Akrobaten des Gesangs
05:36 Minuten
Seit mehr als 50 Jahren dokumentiert der französische Ornithologe Jean Claude Roché das Singen der Vögel. Eine seiner Aufnahmen aus dem Jahr 1973 belegt die besondere Musikalität der Vogelwelt in Venezuela. Jetzt wurde die Platte neu veröffentlicht.
Was wollen Vögel eigentlich mitteilen, wenn sie singen? Wenn nicht gerade Alltagskommunikation anliegt, wie etwa das Warnen vor Eindringlingen, machen die Tiere das tatsächlich oft aus Freude am Musizieren.

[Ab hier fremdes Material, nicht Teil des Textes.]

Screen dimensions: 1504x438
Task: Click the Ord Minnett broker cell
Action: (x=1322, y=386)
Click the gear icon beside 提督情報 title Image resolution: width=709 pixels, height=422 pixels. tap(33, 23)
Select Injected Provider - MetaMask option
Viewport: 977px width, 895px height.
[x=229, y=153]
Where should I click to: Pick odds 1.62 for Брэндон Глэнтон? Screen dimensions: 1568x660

Der englische Musiker und Autor David Toop schrieb den Covertext für die Neuveröffentlichung des Albums. Er beschäftigt sich schon lange mit ganz unterschiedlichen Formen von Musik.

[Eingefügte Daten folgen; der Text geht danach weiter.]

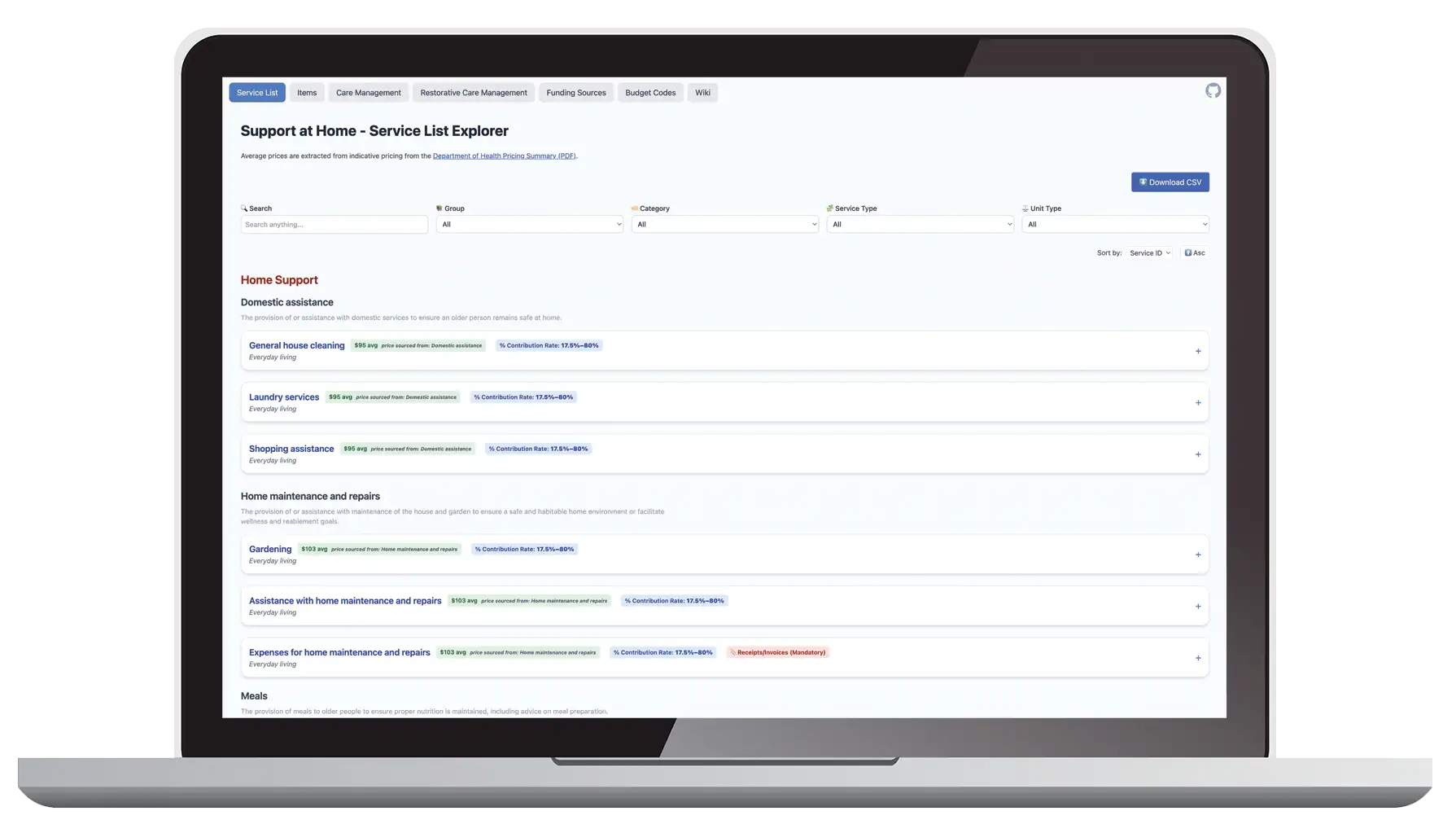Open Department of Health Pricing Summary link
The height and width of the screenshot is (833, 1456).
[504, 156]
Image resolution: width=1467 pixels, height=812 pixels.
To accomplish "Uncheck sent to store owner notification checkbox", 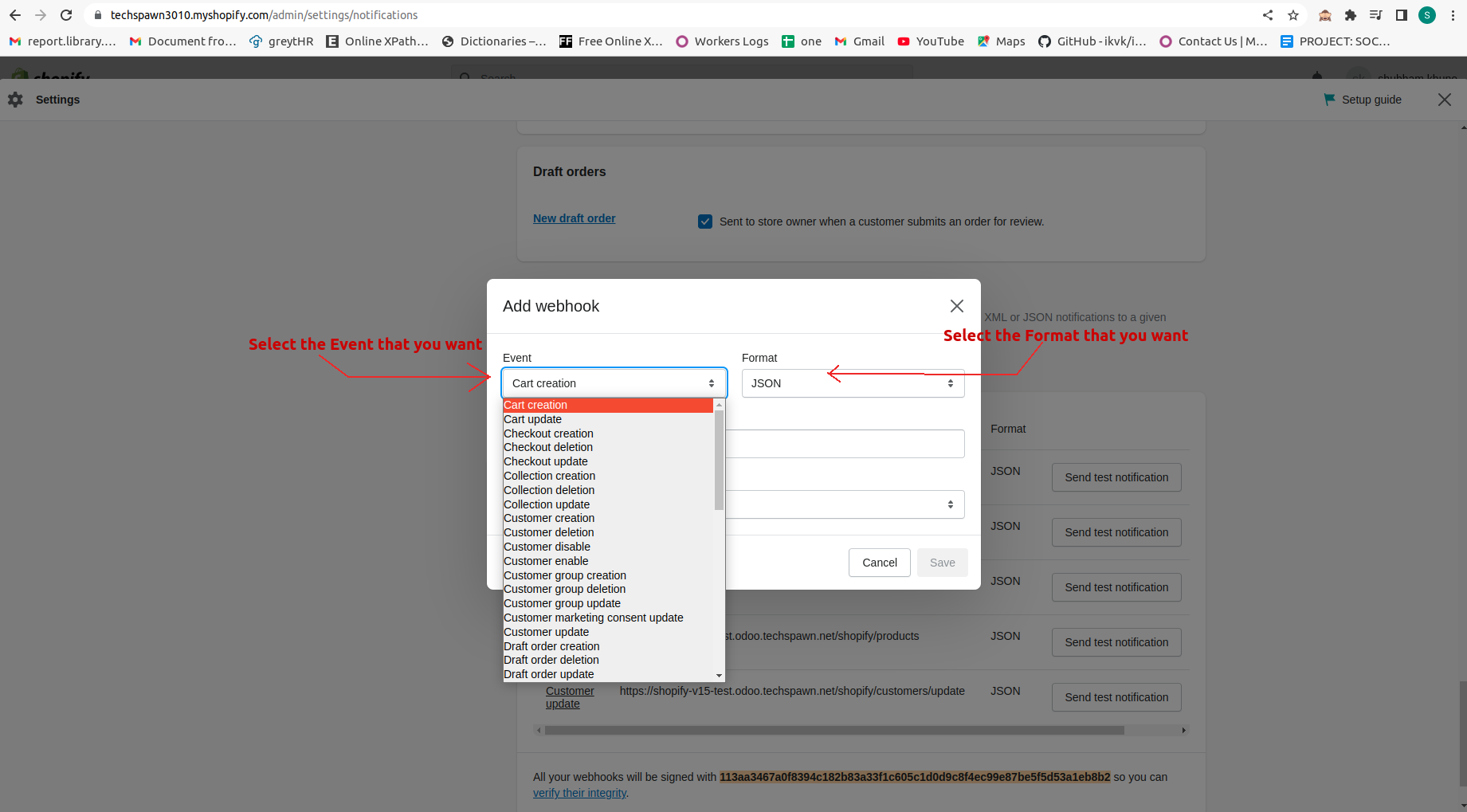I will click(705, 222).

1970 machte er beim Hören einer Platte mit Tieraufnahmen aus der Serengeti eine Entdeckung.
"Viele Klänge kamen mir wie eine Art Musik vor. Boo boo shrikes zum Beispiel veranstalten mit zwei Vögeln eine Art Duett. Manchmal ist ihr Gesang synchron, aber läuft dann auseinander. Mich erinnerte das an Improvisationen, die ich zu der Zeit hörte - und auch an Steve Reich. Es eröffnete mir eine neue Art des Hörens."

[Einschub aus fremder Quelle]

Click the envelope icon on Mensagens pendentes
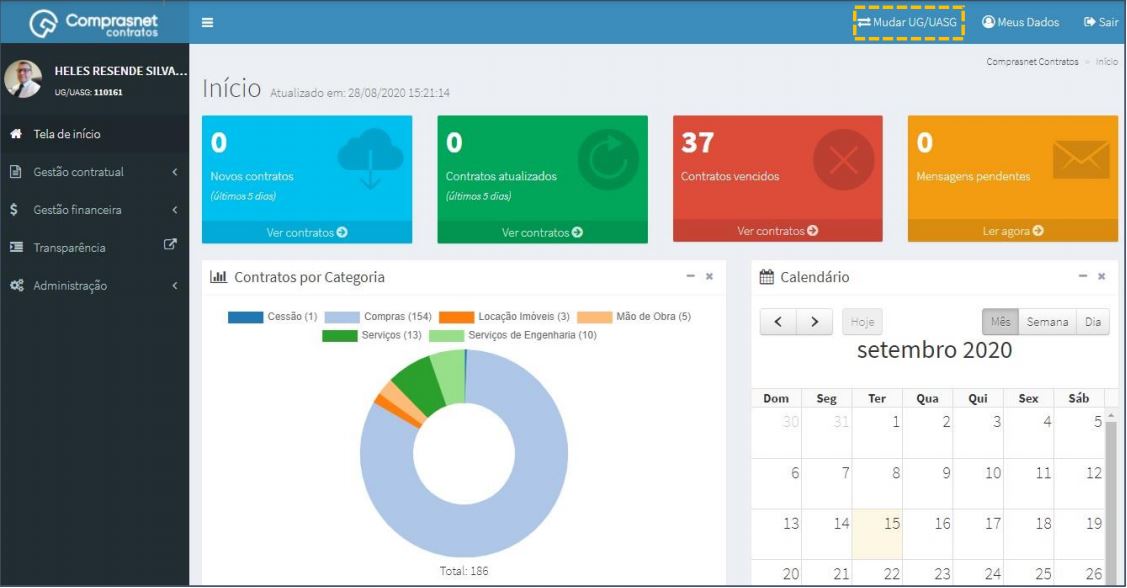Image resolution: width=1127 pixels, height=588 pixels. click(1081, 160)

Vogelgesang inspirierte Menschen
Toop arbeitete Anfang der Siebzigerjahre auch für die BBC und hatte Zugang zum umfangreichen Archiv des Senders. Dort fand er Aufnahmen aus Afrika, Asien und Südamerika mit musikalischen Imitationen von Vogelgesängen.
"Ich fand heraus, dass Menschen, die nah bei solchen Klängen lebten, eine reiche Mythologie haben, die mit den Sounds verbunden ist. Es gibt dort auch eine größere Nähe zwischen der Idee einer menschlichen Kultur und einer nicht-menschlichen Kultur. Man hat die Vorstellung, dass Vogelgesang eine Art Botschaft sein könnte. Und ein Aspekt des Musikmachens in diesen Kulturen ist der Versuch, mit einer anderen Spezies zu kommunizieren."
Im Westen ließen sich unter anderem Musiker vom Gesang der Vögel inspirieren.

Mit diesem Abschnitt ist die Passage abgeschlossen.